| GIVEN PROBLEM |
Repeat verbatim the entries from the line containing "Describe the element at coordinates (949, 46)" through the line containing "I want to click on Go", including both of those lines.

____

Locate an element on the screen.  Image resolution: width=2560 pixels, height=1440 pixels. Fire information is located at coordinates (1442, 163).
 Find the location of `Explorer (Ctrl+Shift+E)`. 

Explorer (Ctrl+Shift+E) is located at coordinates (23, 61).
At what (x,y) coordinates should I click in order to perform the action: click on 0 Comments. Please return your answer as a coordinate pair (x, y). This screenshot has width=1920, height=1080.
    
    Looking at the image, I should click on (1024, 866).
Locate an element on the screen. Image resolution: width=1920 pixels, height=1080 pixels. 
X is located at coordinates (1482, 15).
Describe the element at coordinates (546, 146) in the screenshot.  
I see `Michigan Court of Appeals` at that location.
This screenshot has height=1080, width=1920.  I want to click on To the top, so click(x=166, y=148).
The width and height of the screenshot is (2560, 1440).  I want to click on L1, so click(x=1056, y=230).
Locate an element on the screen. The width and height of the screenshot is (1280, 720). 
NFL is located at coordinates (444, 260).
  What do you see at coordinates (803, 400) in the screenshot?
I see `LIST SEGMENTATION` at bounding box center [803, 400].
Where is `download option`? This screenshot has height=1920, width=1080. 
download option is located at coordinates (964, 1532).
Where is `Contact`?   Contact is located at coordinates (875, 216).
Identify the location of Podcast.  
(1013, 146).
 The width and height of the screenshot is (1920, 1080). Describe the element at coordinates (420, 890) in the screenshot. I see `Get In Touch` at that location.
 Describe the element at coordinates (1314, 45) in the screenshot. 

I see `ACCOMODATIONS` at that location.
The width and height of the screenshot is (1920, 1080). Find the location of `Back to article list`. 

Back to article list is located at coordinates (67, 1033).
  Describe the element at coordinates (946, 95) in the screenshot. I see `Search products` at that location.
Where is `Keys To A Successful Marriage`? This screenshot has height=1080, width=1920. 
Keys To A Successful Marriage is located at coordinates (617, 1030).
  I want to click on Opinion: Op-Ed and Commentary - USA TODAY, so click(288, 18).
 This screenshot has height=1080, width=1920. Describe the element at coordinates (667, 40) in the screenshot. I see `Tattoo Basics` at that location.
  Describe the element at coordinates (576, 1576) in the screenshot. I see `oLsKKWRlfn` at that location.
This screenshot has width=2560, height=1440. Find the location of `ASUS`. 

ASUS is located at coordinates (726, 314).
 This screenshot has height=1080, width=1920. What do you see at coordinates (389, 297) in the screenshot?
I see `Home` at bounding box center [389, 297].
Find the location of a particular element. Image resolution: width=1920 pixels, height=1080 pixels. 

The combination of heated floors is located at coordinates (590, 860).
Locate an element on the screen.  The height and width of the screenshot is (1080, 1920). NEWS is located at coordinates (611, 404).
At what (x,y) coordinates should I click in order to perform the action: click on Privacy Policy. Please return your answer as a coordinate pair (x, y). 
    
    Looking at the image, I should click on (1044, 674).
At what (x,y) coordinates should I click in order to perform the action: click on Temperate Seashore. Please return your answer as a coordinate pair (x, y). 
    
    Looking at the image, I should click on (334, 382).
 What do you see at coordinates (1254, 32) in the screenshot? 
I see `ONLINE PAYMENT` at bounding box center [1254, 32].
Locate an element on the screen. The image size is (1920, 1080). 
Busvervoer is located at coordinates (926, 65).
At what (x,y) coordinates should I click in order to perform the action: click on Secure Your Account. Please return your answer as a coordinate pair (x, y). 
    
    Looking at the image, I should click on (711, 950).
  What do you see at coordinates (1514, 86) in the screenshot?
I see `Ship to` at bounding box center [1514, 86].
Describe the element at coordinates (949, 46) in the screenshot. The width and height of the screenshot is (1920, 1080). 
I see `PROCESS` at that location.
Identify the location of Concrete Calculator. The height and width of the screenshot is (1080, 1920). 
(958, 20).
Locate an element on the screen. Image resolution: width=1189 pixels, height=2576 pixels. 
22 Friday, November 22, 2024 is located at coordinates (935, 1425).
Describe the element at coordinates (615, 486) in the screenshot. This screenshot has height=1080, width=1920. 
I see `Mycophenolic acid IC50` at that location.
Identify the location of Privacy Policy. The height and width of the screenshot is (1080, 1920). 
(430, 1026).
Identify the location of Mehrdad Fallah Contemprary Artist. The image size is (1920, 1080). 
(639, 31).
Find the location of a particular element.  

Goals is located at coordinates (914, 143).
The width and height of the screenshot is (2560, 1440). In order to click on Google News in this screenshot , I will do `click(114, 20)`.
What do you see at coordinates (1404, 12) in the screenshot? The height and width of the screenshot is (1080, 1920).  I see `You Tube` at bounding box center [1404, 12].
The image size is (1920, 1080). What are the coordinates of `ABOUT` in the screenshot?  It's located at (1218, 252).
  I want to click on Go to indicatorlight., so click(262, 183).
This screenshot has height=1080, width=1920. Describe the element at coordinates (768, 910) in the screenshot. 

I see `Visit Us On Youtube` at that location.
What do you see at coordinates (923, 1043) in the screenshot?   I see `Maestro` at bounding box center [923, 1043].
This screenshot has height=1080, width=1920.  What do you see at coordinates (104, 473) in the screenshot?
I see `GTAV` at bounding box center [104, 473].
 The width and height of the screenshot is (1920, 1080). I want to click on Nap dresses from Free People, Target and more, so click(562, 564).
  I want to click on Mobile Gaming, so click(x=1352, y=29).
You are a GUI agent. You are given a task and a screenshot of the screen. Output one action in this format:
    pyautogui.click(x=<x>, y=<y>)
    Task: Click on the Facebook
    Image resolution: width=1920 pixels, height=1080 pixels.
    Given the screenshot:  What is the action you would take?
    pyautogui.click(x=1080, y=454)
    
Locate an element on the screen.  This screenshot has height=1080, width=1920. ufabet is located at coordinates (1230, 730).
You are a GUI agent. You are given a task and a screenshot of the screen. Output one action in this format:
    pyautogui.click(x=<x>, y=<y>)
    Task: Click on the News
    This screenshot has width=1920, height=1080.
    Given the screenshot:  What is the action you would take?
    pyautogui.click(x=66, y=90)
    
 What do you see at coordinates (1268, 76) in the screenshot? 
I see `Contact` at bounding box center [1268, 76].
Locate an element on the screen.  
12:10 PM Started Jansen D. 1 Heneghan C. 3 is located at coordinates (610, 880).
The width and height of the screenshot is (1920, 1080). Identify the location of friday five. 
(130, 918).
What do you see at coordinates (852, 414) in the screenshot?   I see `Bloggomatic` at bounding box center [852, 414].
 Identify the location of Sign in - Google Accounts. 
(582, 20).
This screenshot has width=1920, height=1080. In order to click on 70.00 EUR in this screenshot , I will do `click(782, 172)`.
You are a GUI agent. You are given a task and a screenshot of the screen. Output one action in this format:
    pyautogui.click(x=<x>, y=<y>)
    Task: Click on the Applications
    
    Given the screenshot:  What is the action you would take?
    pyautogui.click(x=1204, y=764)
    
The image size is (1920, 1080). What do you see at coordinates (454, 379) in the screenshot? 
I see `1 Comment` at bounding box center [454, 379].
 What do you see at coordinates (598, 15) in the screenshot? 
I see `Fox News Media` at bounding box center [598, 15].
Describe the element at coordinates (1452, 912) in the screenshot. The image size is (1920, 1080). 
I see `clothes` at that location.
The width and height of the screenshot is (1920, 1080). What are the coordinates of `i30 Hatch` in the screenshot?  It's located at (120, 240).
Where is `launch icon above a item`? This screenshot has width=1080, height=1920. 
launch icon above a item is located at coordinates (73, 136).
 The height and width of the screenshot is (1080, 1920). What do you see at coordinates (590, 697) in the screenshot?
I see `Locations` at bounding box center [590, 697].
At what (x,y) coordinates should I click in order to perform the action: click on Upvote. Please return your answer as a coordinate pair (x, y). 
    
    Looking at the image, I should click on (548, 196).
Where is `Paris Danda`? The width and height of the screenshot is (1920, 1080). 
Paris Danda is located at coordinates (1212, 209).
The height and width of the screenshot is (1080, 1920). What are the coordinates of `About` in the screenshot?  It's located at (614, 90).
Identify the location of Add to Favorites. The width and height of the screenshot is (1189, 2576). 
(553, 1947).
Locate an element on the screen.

____

| WRITTEN SOLUTION |
Describe the element at coordinates (949, 46) in the screenshot. The width and height of the screenshot is (1920, 1080). 
I see `PROCESS` at that location.
Identify the location of Concrete Calculator. The height and width of the screenshot is (1080, 1920). 
(958, 20).
Locate an element on the screen. Image resolution: width=1189 pixels, height=2576 pixels. 
22 Friday, November 22, 2024 is located at coordinates (935, 1425).
Describe the element at coordinates (615, 486) in the screenshot. This screenshot has height=1080, width=1920. 
I see `Mycophenolic acid IC50` at that location.
Identify the location of Privacy Policy. The height and width of the screenshot is (1080, 1920). 
(430, 1026).
Identify the location of Mehrdad Fallah Contemprary Artist. The image size is (1920, 1080). 
(639, 31).
Find the location of a particular element.  

Goals is located at coordinates (914, 143).
The width and height of the screenshot is (2560, 1440). In order to click on Google News in this screenshot , I will do `click(114, 20)`.
What do you see at coordinates (1404, 12) in the screenshot? The height and width of the screenshot is (1080, 1920).  I see `You Tube` at bounding box center [1404, 12].
The image size is (1920, 1080). What are the coordinates of `ABOUT` in the screenshot?  It's located at (1218, 252).
  I want to click on Go to indicatorlight., so click(262, 183).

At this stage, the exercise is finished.